AI, Hybrid Working, And The Move Towards A More Inclusive Legal Sector
Being a lawyer has always been an aspirational career choice. But a career in law has often meant long hours spent in the office, missed important family occasions and for many, an almost non-existent work-life balance.
Eleanor Weaver, CEO at Luminance, explains why allowing lawyers greater autonomy over their work environment boosts the legal sector’s potential for improved inclusivity.
For some, the pandemic only exacerbated this issue as remote working blurred the lines between people’s personal and professional lives. But for others, the past year has completely shifted their day-to-day routines. Technology has allowed them to conduct their work with more rigour and speed than ever before and crucially, from any location. And by allowing lawyers to have more autonomy over their working environment, the legal sector has the potential to become more inclusive.
Historically, the lack of flexible working opportunities has disproportionately affected women over men. McKinsey found that female attorneys feel forced to make significant trade-offs between career success and their personal lives, with only 44% of women surveyed believing that they could achieve a good balance between both. Indeed, despite the fact that in 2019, 52% of new entrants to the solicitors’ profession in the UK were women, this figure fell to only 19% at equity partner level. Enforced office working can also make a career in law inaccessible for individuals who are disabled or chronically ill. Just 3% of solicitors in the UK have a disability, even though approximately 19% of the working-age population is disabled.
But the pandemic has highlighted just how agile and forward-looking the legal industry can be when it comes to working patterns and practices. Many firms have turned to technology that allows them to access their documents, respond to urgent legal issues and collaborate with teams, whether they are at their desk in the office or at their kitchen table. And now, growing numbers of world-leading firms such as Linklaters, Norton Rose Fullbright and Freshfields have stated their support of longer-term remote and flexible working practices.
And they are right to – it’s been proven that work can be completed to the same standard when working remotely as if the whole team were physically together in an office. In fact, I was recently talking to a firm that had to complete a Data Subject Access Request on behalf of a client whilst working remotely because of Covid-19. The Innovation Manager told me afterwards that by using AI, they were “able to maintain workload capacity and meet tight deadlines.” He went on to say that “during that critical period, technology had never been so important.”
For firms looking to attract and retain top talent moving forward, embracing flexible working patterns will be a critical enabler. A study by Timewise found that 91% of women either work flexibly or want to, and a survey of over 100 disabled lawyers conducted by the Law Society of England and Wales found that 70% of those surveyed would prefer to continue working remotely in the long-term. For many women, having the option to work from home enables them to balance their work and family lives, moulding their schedules to make it easier to manage their day-to-day needs. With increasing numbers of women or disabled lawyers remaining in practice, firms will have more opportunities to promote them into senior roles, in turn improving the diversity and culture of their businesses in the long term.

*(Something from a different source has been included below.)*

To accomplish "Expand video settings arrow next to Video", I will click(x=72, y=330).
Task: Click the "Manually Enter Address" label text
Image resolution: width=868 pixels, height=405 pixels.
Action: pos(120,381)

And it is not just women and disabled lawyers who will benefit from the greater use of tech – junior lawyers are increasingly factoring in technology when applying for jobs. Where firms use AI to automate the review process, rather than having associates trawl through thousands of documents, junior lawyers are exposed to more projects faster, building up their experience. I was recently speaking to Tanja Podinic, Assistant General Counsel at Dentons, who told me that: “we [Dentons] need to make sure we are adopting technology like Luminance because the upcoming generation are expecting it.” Clearly, technology is now a significant pull factor for young people.
The business case for greater flexibility in a post-Covid world is self-evident, and technology is a key enabler in making more flexible working patterns not only viable, but effective. By adopting these patterns, firms will be able to retain top talent who were previously disadvantaged by the system, driving profit overall.